Soledad. Emilia Guijarro

La amistad y la palabra
Enrique Silveira

Noté mi enfermedad en su lenguaje gestual. Hacía tiempo que no nos veíamos pero estaba seguro de que conocería mi padecimiento, porque desde su aparición me había negado a esconderlo. Hay personas que ocultan la presencia del cáncer. Piensan que su reconocimiento comporta una especie de claudicación que la sociedad interpretará como el principio de una larga pero inexorable despedida, que a partir de esa revelación todos te tratarán de forma diferente, se imbuirán de una piedad hipócrita que no servirá de analgésico, más bien se incorporará a la larga lista de síntomas con los que convives todos los días.

No soy de esos y desde que el médico me comunicó que mi cuerpo albergaba un visitante tan inadecuado como inoportuno, decidí que mi vida seguiría los parámetros que hasta ese instante habían sido mis señas de identidad, solo que con un invitado indeseado al que presenté sin reparos. Pero aquel encuentro con Juan devastó una buena parte de los recursos que todavía apilaba para enfrentarme con gallardía a tan poderoso enemigo. Mi aspecto no era el mismo; mi extrema delgadez no podía disimularse bajo la ropa que poco antes se ajustaba como si hubiera sido fabricada expresamente para mí; mis pasos, cortos y lentos, me llevaban pesadamente a los lugares a los que antes llegaba con ligereza; mis ojos miraban al suelo donde cualquier resalte se convertía en peligroso obstáculo; mis pulmones se habían desinflado y parecían repeler el aire que tanta falta me hacía.

Sigo aquí, con ganas de disfrutar de todo lo que me ha complacido

No pudo disimular Juan. Habíamos pasado muchos momentos juntos, nos apreciábamos un montón y siempre que nos veíamos despreciábamos el protocolario apretón de manos para darnos un abrazo. Aquel día solo fue capaz de poner su mano sobre mi hombro con delicadeza, como si no quisiera hacerme daño. Su mirada era esquiva, parecía que no habíamos compartido una buena parte de nuestro pasado; se percibía en sus gestos un desasosiego que se alojaba entre el temor y la impotencia.
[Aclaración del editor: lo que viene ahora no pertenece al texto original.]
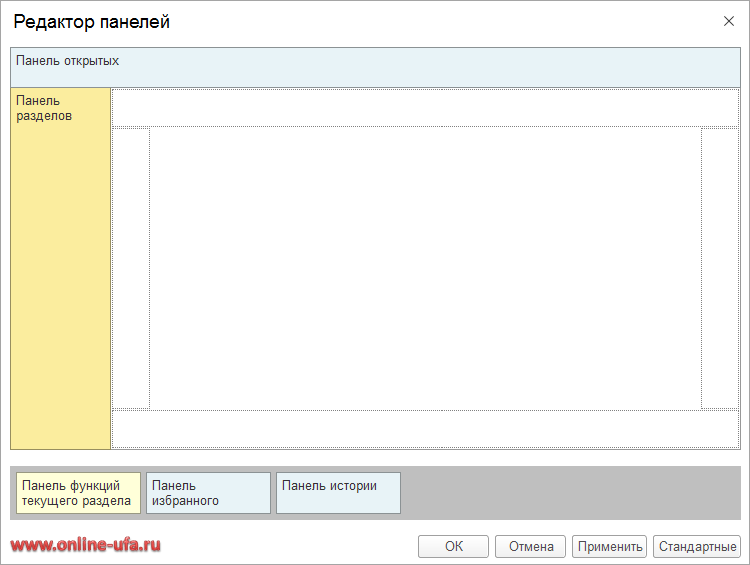Viewport: 750px width, 565px height.
Task: Close the Редактор панелей dialog
Action: point(729,21)
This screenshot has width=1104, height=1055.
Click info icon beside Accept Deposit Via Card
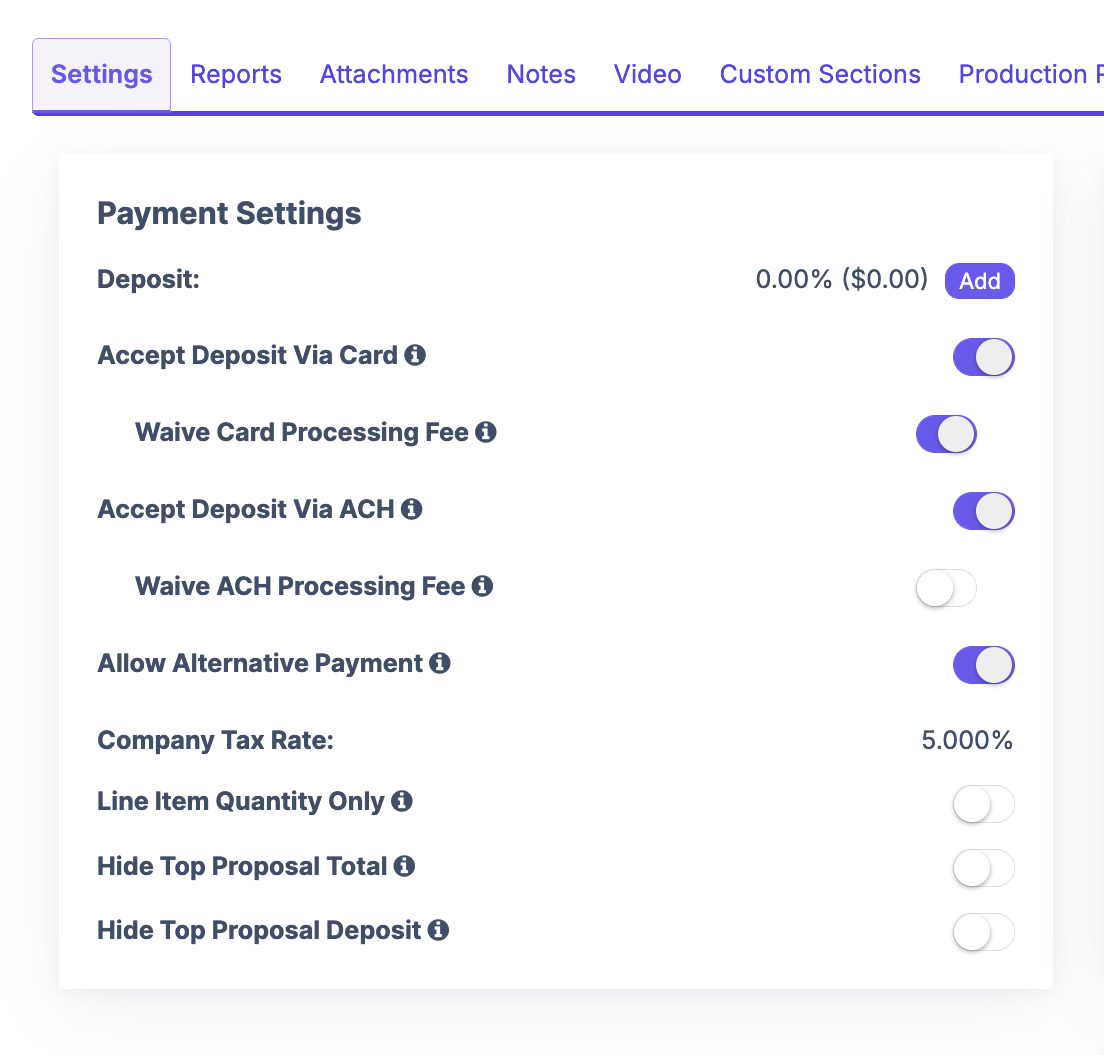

No me sorprendió. Me había ocurrido en otras ocasiones, pero era la primera con un amigo tan querido. Nada podía reprocharle; cuando el sufrimiento te acompaña de forma incesante, te cuesta encontrar compañía. A mí me había sucedido en el pasado y no me había comportado de manera más distinguida. Huía de los deprimidos; dejaba de llamar a los que ponían inconvenientes para continuar el esparcimiento; me alejaba inconscientemente de todo aquel que no desprendía luz, alegría y placidez; me cuidaba de no acercarme a lo que interfiriera en mi armonía vital.

Juan, mi querido Juan, ¿cómo podría yo echarte en cara tu comportamiento?

Cómo, si yo lo hice igual con antelación, cuando mi cuerpo rebosaba salud, mis días no acababan nunca y me sobraban las fuerzas. Ahora me hacen falta las personas como aquel Juan con el que compartía regocijo; quiero que se comporten como si no hubiera adelgazado y dedique todas mis horas a una batalla de la que probablemente salga derrotado; necesito saber que los que me han querido ven antes mi alma que mi dolencia. Vivo luchando contra la afección que me acerca al último tránsito… pero sigo aquí, con ganas de disfrutar de todo lo que me ha complacido, cerca de las personas a las que he querido, dispuesto, activo aunque no brioso, aplicado como nunca, expectante aún.

He pensado muchas veces en morir, demasiadas; asumo el acontecimiento con cierta dignidad; pensad que la definitiva desaparición es inapelable, no contagiosa. No me enterréis antes de tiempo: no merezco enfrentarme a estas últimas jornadas tan solo.